The categorization of cancers demonstrates that prostate cancer is the most common malignancy in men and it causes high death annually. Prostate cancer patients are diagnosed mainly via biomarkers such as PSA test and patients show poor prognosis. Prostate cancer cells rapidly diffuse into different parts of body and their metastasis is also a reason for death. Current therapies for prostate cancer patients include chemotherapy, surgery and radiotherapy as well as targeted therapy. The progression of prostate cancer cells is regulated by different factors that STAT3 signaling is among them. Growth factors and cytokines such as IL-6 can induce STAT3 signaling and it shows carcinogenic impact. Activation of STAT3 signaling occurs in prostate cancer and it promotes malignant behavior of tumor cells. Induction of STAT3 signaling increases glycolysis and proliferation of prostate cancer cells and prevents apoptosis.

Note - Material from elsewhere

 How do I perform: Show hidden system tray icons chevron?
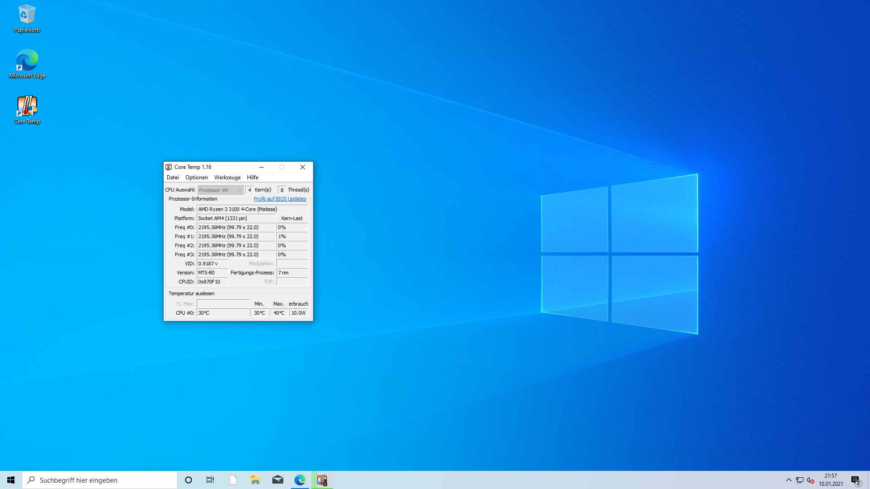click(789, 480)
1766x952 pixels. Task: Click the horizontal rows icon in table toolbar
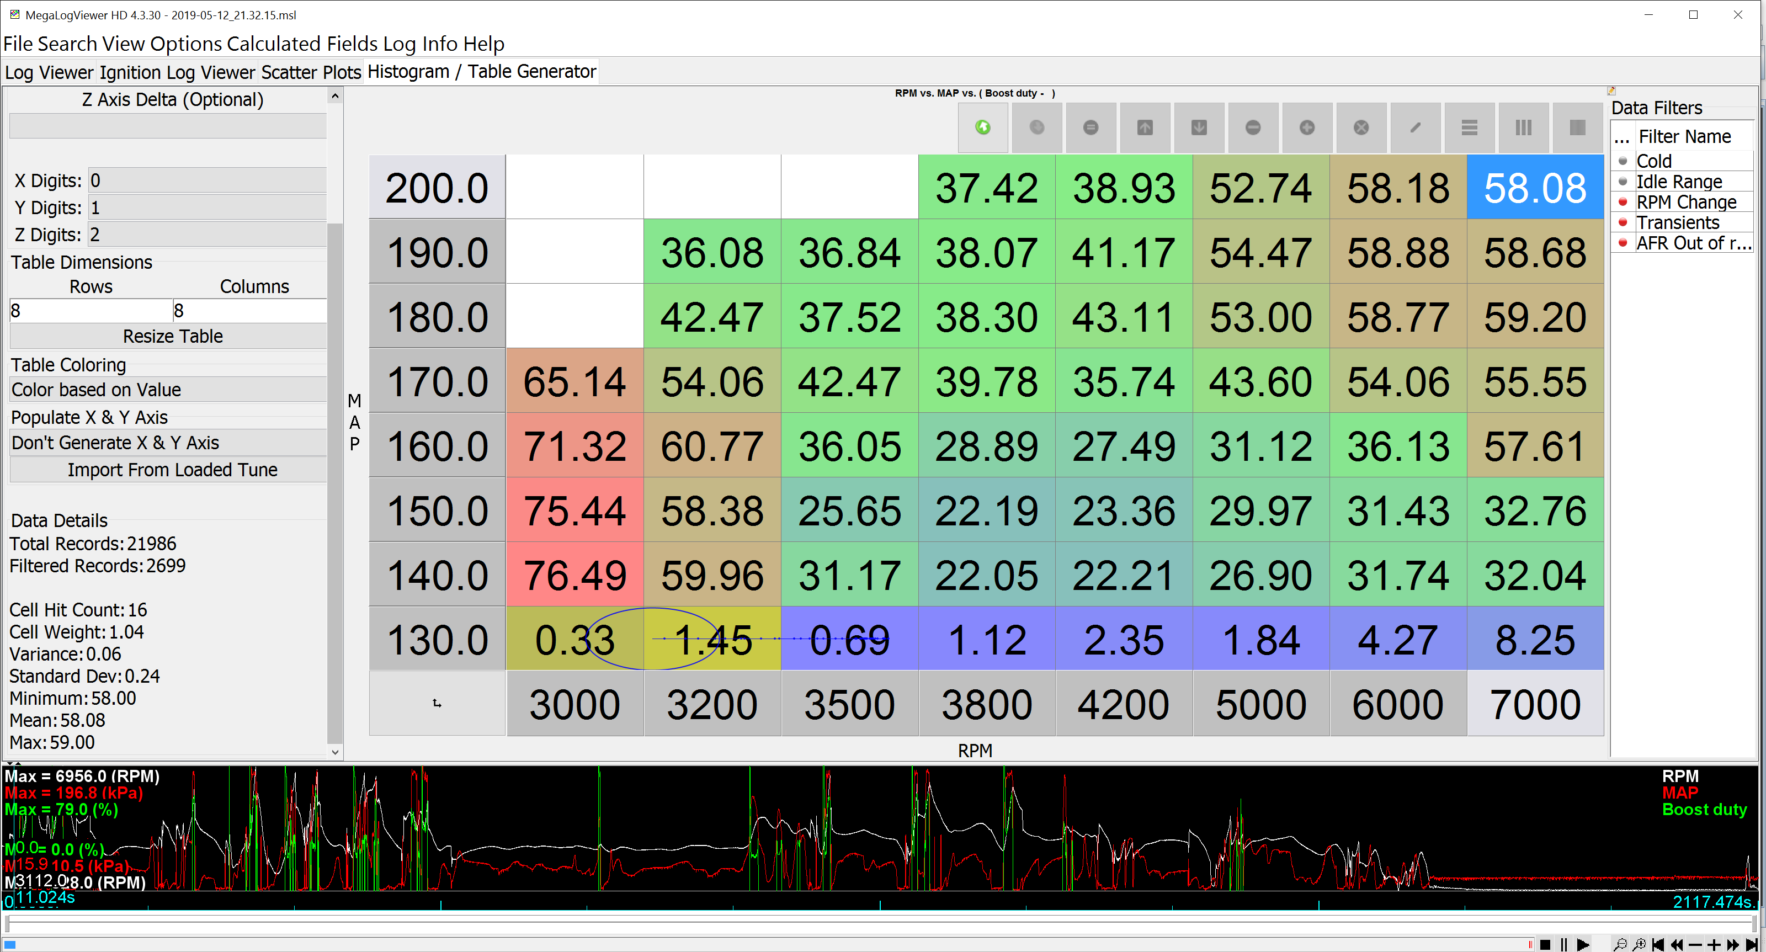pyautogui.click(x=1469, y=127)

Furthermore, STAT3 signaling induces EMT mechanism in increasing cancer metastasis. Activation of STAT3 signaling stimulates drug resistance and the limitation of current works is lack of experiment related to role of STAT3 signaling in radio-resistance in prostate tumor. Calcitriol, capsazepine and β-elemonic are among the compounds capable of targeting STAT3 signaling and its inhibition in prostate cancer therapy. In addition to natural products, small molecules targeting STAT3 signaling have been developed in prostate cancer therapy.